Organizations should reserve a unique name through the Minnesota
Secretary of State’s Office. Once a name is reserved, no other
organization may use that name. To reserve your organization's
name, use the "Request
for Reservation of Name Form" available from the Minnesota
Secretary of State. The filing fee for this form is $35.
Planning
stage
Step
5: Write the articles
of incorporation.
The
founders of the organization should write its articles of
incorporation. This document formally names the entity, its
location, and its purpose. This document is the legal record of how
the organization is to be managed. The Minnesota Nonprofit
Corporation Act, Section 317A of the Minnesota Statutes, lists laws
that govern Minnesota nonprofit corporations. It is important to
remember when drafting the original articles of incorporation that
parts of the Minnesota Nonprofit Corporation Act state the default
laws that nonprofits must follow, unless their articles or bylaws
state otherwise.
It
is necessary to write and file the articles of incorporation prior
to applying for tax-exempt status from the Internal Revenue Service.

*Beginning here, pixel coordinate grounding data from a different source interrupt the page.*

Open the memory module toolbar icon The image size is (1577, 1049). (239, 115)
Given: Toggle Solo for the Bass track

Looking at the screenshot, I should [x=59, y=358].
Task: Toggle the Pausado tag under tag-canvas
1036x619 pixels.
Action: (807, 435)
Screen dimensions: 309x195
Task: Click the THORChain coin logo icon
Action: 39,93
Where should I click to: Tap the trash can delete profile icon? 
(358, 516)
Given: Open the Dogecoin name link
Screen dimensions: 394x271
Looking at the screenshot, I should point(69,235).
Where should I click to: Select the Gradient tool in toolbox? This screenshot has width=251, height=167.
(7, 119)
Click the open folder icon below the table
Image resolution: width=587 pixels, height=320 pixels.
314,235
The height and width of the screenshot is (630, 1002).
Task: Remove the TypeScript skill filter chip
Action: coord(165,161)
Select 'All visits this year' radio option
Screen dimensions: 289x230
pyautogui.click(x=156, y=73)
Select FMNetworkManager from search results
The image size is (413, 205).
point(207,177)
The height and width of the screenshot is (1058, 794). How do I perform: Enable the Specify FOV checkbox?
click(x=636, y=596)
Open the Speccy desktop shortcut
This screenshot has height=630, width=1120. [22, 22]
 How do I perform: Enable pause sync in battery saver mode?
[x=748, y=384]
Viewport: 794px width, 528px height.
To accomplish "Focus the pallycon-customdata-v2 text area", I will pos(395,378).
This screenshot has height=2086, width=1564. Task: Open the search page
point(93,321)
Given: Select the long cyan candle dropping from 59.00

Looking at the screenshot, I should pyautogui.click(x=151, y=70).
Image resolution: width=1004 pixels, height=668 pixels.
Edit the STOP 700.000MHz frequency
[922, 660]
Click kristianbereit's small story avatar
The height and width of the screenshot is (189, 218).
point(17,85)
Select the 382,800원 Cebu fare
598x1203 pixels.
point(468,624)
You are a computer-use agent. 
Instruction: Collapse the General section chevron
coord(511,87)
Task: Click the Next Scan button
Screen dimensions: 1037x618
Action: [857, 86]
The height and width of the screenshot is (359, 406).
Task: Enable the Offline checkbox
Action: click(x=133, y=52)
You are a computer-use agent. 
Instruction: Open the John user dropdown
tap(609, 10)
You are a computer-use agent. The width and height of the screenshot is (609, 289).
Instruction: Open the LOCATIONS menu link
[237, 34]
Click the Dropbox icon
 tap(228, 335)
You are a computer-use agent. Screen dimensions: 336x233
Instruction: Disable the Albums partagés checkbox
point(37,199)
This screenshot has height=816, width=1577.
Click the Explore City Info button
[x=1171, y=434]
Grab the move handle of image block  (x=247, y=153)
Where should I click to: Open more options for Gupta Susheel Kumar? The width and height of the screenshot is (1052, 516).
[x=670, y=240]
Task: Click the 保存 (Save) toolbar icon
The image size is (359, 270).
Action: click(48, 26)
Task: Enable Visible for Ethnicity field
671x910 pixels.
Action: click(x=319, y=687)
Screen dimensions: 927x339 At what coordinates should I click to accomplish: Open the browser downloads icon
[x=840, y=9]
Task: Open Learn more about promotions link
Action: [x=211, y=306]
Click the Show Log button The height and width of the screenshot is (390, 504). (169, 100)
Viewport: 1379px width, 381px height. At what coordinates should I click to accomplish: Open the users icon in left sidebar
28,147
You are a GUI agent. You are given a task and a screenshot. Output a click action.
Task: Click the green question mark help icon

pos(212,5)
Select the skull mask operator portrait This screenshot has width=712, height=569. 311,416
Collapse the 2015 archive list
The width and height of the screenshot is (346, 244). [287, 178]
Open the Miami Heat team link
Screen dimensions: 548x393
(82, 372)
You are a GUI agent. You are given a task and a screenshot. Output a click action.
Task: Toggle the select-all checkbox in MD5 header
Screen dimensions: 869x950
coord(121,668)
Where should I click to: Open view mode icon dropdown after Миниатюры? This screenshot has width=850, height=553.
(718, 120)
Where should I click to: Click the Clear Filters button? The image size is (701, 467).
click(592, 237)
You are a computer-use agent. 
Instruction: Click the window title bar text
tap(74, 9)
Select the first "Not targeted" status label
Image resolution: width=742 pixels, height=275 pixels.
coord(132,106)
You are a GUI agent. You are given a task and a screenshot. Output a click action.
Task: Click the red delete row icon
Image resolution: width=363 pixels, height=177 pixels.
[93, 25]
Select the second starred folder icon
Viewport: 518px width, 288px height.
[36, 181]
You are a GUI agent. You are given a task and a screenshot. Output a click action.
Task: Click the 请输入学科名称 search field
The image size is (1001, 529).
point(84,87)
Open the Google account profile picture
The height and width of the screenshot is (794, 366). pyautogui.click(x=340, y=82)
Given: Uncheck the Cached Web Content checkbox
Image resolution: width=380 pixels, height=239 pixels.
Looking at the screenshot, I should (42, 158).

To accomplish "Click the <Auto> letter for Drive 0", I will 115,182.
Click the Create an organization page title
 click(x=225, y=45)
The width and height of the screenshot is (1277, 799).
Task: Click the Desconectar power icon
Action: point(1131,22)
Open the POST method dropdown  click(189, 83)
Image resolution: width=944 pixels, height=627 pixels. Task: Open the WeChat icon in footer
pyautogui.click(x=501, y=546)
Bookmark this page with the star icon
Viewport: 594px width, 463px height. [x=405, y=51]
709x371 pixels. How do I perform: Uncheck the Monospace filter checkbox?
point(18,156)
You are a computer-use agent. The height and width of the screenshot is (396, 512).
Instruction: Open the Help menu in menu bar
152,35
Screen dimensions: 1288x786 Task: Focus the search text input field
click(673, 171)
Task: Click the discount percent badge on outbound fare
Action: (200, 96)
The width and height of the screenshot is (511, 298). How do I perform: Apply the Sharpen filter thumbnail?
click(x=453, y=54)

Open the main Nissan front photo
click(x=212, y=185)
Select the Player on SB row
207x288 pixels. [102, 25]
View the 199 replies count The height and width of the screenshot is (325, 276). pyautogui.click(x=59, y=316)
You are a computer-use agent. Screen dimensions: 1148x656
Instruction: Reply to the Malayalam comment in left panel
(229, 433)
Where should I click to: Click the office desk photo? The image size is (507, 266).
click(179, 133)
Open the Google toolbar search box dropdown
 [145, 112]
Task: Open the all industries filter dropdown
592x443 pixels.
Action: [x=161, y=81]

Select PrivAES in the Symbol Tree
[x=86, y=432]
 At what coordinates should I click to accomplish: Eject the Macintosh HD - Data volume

The IRS requires specific language to be used describing the
charitable purpose of the organization, and the requirements it must
follow for exemption. The sample articles of incorporation provided
by the Secretary of State’s Office do not include this
information.
Step
6: Incorporate as a nonprofit organization.
The
main purpose of incorporating an organization is that of risk
management. Filing articles of incorporation with the Minnesota
Secretary of State’s Office provides a limited liability for the
governing body of the organization. If directors act in a
responsible, reasonable way, they can avoid personal liabilities to
creditors of the organization. However, this does not include debts
to the Internal Revenue Service for due payments, or due to
fraudulent activities.
Incorporating
an organization also provides stability during personnel changes,
eases future relationships with funders, contractors and employees,
and provides the means to apply for tax-exempt status through the
IRS. Once the articles are filed, the organization will receive a
“Certificate of Incorporation” from the Minnesota Secretary of
State’s Office. This certificate includes a charter number unique
to that organization. The charter number is used only internally by
the Secretary of State. To incorporate, send your
organization's Articles of Incorporation to the Minnesota Secretary
of State, Business Services Division. The filing fee is
$70.
Step
7: Create a business plan with a budget
Creating
a thoughtful business plan during these beginning stages of a new
nonprofit can provide a sense of direction to the organization as it
develops. A plan should include what the organization’s goals are,
what programs it will operate, where it will get funding, will it
conduct events, will the organization have staff, volunteers, and
more. It should also include a budget plan. Where will funding come
from? Will programs rely on grants, individual donations, state or
federal contracts? What expenses will the organization incur?
A
business plan and budget are not only useful in thinking through the
structure of the organization, but they are required as part of the
narrative section of IRS Form 1023, Application for Tax-Exempt
Status.
Step
8: Draft the corporate bylaws.
The
bylaws will serve as the rule book for the nonprofit. Section 317A
of the Minnesota Statutes is the basis for Minnesota’s nonprofit
law, and the organization’s bylaws should follow this law. There
is substantial flexibility to writing the organizational bylaws to
fit the uniqueness of an organization. They are flexible and
relatively easy to amend as the organization changes and grows.
Bylaws
are much easier to amend than the articles of incorporation and
should be reviewed frequently. This document should be more detailed
then the articles of incorporation and address the following
organizational issues:
-
Membership
— if the organization will have members, who they are,
how/when membership meetings will occur, what notice is required
for meetings, requirements of a special meeting, quorum, and
voting.
-
Board
of directors — number, election process, meetings, length of
term, number of terms allowed, vacancies, removals, quorum,
officers, and standing committees.
-
Fiscal
management — fiscal year, and committee/officer
responsibilities, compensation of directors, reporting
requirements and dues.
-
Amendments
— how will amendments be made and approved.
Step
9: Hold first meeting of the board.
The
first official meeting should consist of the initial board members
or incorporators. This gathering marks the official start to the
organization.
At
the first meeting of the board, the initial board members must
approve the drafted bylaws and adopt its principles. The new
organization will also vote on new board members and officers as it
is called for in its bylaws. Once these activities are accomplished,
the board should begin tackling the mission and start the process of
obtaining tax-exempt status.
Federal
filing
Step
10: Apply for Federal ID Number (EIN).
Nonprofit
organizations should have an EIN, often referred to as a Federal ID
Number, even if it has no employees. The EIN acts similarly to the
social security number for individuals and may be requested when
opening a bank account or in other fiscal operations. Organizations
must receive their EIN before filing Form 1023. Use IRS
Form SS-4 — Application for Employer Identification Number (EIN).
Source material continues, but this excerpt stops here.